**Задания**
a) Перескажите короче абзац из текста о сатире Ювенала, который начинается словами «Что касается X сатиры». Главные факты сохраните.
b) Допишите продолжение текста о сатире Ювенала, начиная сразу после его последнего предложения.

Что касается X сатиры, то она была одной из излюбленных в европейской литературе: скептическое здравомыслие Ювенала подразумевало для его читателей как христианское смирение перед суетностью земного, так и новые веяния эпохи – пропаганду гражданского самосознания, ответственности и морального долженствования. В дидактике прав и обязанностей у Ювенала нет места противопоставлению тела и души: человеку не нужно обманываться в своем «антропологическом» несовершенстве, но поэтому же не следует преуменьшать и тех возможностей, которые человеку даны – будь то способности ума или сила тела. 356-й стих X сатиры Ювенала, процитированный в вышеприведенном рассказе о Петре, – «Нужно молить, дабы разум здравым был в теле здоровом», – стал хрестоматийным именно в этом «уравнивающем» тело и разум значении (притом что сам Ювенал говорил, конечно, не о соответствии «здорового разума» «здоровому телу», а лишь о том, что и тело, и разум нуждаются в здравии)[48]. Указанная строка не входит в число 11 переведенных Петру, но трудно поверить, что она осталась ему неизвестной. В текстах, которые могли быть известны Петру, строчку Ювенала перефразировал тот же Симеон Полоцкий, осуждавший чрезмерную телесную аскезу как вредящую умственному здоровью: «Плоти бо изнемогшей ум не добр бывает» [Симеон Полоцкий 1953: 78][49].

**Входные данные**
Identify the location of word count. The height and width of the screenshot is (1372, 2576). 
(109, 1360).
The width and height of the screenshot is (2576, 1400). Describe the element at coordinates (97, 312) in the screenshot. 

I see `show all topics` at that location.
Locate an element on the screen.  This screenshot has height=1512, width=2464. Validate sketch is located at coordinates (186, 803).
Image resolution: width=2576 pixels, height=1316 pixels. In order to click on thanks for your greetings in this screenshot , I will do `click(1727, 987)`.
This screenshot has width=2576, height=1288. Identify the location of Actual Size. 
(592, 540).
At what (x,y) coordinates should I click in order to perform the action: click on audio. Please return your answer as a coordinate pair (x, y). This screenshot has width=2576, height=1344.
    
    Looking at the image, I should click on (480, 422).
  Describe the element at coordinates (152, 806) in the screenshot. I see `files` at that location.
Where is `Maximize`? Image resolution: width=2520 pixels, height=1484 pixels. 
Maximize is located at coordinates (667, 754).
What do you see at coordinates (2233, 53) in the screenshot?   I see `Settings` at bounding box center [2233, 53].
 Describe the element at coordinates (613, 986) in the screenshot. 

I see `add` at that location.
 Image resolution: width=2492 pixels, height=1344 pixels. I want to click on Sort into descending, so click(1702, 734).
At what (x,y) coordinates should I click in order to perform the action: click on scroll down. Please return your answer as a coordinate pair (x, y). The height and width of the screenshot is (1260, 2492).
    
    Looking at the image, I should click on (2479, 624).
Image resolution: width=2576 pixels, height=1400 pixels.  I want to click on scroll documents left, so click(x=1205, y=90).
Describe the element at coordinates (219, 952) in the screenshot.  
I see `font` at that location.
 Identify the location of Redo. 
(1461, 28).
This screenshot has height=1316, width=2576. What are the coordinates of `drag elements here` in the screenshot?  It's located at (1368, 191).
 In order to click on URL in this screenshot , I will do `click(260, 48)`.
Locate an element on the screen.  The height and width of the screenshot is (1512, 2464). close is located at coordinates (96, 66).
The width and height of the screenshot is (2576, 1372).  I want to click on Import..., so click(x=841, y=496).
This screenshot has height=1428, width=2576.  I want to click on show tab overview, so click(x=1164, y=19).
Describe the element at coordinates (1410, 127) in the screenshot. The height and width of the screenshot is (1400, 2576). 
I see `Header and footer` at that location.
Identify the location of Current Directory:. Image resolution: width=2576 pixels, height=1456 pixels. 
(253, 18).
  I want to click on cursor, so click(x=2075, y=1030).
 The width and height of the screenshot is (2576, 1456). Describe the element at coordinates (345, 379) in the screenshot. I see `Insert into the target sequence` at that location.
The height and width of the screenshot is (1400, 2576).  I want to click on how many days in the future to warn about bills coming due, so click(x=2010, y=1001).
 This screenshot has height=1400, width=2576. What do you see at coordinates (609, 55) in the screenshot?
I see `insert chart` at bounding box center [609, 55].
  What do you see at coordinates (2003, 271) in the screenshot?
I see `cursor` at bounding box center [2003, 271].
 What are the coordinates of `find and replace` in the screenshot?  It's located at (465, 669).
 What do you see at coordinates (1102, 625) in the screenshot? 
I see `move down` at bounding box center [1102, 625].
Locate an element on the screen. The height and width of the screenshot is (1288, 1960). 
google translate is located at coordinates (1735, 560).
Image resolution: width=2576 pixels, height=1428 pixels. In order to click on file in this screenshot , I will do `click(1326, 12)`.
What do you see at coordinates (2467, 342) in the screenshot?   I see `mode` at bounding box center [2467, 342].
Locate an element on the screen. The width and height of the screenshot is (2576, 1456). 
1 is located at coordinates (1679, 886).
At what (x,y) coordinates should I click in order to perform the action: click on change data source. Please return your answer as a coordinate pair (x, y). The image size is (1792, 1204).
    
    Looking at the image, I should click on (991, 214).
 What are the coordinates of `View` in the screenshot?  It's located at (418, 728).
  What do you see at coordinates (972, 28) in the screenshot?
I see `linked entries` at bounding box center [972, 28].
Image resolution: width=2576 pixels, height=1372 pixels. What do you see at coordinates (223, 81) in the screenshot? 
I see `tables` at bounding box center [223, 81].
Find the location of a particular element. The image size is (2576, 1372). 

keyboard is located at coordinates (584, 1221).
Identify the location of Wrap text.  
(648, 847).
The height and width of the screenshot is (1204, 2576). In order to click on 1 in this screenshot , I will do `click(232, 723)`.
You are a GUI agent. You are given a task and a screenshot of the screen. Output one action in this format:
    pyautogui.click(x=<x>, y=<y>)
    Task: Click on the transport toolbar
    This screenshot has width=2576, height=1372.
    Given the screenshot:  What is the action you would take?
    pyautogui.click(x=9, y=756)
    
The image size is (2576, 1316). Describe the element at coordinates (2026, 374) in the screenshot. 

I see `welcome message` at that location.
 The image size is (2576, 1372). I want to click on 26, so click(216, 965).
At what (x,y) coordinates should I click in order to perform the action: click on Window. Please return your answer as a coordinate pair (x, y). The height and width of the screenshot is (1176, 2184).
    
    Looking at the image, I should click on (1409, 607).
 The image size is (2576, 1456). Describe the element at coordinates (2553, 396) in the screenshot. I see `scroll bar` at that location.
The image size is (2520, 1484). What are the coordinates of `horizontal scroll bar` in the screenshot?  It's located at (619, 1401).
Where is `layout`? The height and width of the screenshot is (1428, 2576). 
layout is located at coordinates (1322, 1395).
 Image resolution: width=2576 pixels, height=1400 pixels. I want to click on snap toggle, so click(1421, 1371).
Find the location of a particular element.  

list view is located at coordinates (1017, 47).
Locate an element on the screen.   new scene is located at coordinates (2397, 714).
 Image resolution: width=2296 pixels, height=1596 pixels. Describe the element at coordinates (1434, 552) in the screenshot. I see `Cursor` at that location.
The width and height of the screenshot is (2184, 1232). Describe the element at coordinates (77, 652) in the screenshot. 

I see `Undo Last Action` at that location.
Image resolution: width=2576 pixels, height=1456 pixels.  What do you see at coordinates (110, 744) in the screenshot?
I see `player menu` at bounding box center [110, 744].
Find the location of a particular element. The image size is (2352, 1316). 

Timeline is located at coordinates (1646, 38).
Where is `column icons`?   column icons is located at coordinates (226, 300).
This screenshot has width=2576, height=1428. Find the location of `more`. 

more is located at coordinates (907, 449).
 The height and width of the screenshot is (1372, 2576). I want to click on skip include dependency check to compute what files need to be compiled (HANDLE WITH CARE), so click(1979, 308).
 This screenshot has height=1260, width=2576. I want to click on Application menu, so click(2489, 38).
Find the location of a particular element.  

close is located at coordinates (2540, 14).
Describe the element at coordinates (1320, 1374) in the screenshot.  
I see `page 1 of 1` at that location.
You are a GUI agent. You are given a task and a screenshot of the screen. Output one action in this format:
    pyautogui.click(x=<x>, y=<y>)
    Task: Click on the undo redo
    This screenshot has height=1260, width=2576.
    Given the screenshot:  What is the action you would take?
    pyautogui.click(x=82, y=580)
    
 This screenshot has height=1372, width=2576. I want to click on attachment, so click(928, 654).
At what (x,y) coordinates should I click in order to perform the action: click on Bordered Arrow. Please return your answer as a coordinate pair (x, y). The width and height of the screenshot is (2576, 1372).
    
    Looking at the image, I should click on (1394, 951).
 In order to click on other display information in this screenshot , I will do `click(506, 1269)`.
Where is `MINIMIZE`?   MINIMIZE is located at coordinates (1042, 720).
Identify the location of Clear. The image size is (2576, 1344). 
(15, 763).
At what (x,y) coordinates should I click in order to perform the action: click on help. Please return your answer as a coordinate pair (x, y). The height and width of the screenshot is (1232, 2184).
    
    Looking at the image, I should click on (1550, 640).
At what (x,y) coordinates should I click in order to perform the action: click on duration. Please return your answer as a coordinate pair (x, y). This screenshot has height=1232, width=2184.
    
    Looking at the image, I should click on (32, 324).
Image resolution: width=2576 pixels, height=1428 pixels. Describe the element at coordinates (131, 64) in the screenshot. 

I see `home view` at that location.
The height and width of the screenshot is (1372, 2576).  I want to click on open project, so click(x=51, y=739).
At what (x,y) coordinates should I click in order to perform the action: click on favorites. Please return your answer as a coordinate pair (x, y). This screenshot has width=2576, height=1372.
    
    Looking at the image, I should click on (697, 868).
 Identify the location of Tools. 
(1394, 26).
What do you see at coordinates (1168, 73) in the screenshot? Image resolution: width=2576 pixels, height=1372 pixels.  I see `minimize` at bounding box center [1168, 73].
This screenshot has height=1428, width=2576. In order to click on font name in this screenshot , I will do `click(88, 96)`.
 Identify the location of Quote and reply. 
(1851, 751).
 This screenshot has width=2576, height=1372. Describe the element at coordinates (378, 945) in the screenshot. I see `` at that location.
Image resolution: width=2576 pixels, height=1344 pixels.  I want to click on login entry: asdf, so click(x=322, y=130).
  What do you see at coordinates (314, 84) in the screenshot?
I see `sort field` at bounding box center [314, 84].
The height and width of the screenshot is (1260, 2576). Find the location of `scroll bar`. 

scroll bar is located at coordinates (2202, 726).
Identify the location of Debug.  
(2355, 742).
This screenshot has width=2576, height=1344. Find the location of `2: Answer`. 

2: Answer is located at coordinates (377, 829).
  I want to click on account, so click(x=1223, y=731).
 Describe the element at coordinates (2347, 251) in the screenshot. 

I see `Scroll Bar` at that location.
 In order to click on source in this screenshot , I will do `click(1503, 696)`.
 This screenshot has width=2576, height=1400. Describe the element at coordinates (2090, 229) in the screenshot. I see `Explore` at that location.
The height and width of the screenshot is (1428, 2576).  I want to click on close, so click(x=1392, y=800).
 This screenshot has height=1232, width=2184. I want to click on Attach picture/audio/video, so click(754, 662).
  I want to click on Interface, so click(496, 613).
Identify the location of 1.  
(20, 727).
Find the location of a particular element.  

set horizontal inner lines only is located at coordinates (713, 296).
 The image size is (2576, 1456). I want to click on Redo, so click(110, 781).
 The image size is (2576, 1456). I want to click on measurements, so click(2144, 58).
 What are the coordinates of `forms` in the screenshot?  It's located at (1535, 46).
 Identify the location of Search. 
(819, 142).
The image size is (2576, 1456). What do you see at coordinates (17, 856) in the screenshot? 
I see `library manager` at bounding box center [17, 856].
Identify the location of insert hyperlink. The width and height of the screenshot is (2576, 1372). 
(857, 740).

**Ответы по номерам**
a) X сатира Ювенала была одной из любимых в европейской литературе. Его трезвый скептицизм читатели понимали и как христианское смирение перед суетой земной жизни, и как призыв к гражданскому самосознанию, ответственности и моральному долгу. Тело и душу Ювенал не противопоставляет: человеку не стоит обольщаться своим несовершенством, но и данные ему способности ума и силы тела преуменьшать тоже не следует. 356-й стих этой сатиры, «Нужно молить, дабы разум здравым был в теле здоровом», стал хрестоматийным именно как уравнивающий тело и разум. Сам Ювенал при этом говорил лишь о том, что в здравии нуждаются и тело, и разум. Среди 11 строк, переведенных Петру, этого стиха нет, но вряд ли он был Петру неизвестен. Симеон Полоцкий перефразировал его, осуждая чрезмерную телесную аскезу: «Плоти бо изнемогшей ум не добр бывает».

b)
Представление о Петре, декламирующем Ювенала, дополняется рассказами, изображающими русского царя воодушевленным посетителем анатомических театров. Рассматривая в Амстердаме анатомическую коллекцию одного из наиболее известных ученых медиков Европы, Фредерика Рюйша (1638–1731), – коллекцию, которая позже будет куплена Петром и составит основу санкт-петербургской Кунсткамеры, – «он поражен был при виде трупа ребенка, который был так хорошо сохранен, что казался живым и с улыбкой на устах – царь не мог воздержаться, чтобы не поцеловать его. С трудом Петр решился выйти из кабинета ученого: много раз потом возвращался к нему, запросто обедал с ним и присутствовал на лекциях Рюйша» [Пекарский 1861: 9][50]. В Лейдене Петр знакомится еще с одним прославленным анатомом – Германом Бургаве (Boerhaave)[51] и также посещает анатомический театр. Это посещение не обходится без своего рода эксцесса: «Царь долго оставался перед трупом, у которого мускулы были раскрыты для насыщения их терпентином. Петр, заметив при том отвращение у некоторых из своих русских спутников, заставлял их разрывать мускулы трупа зубами» [Пекарский 1861: 10][52].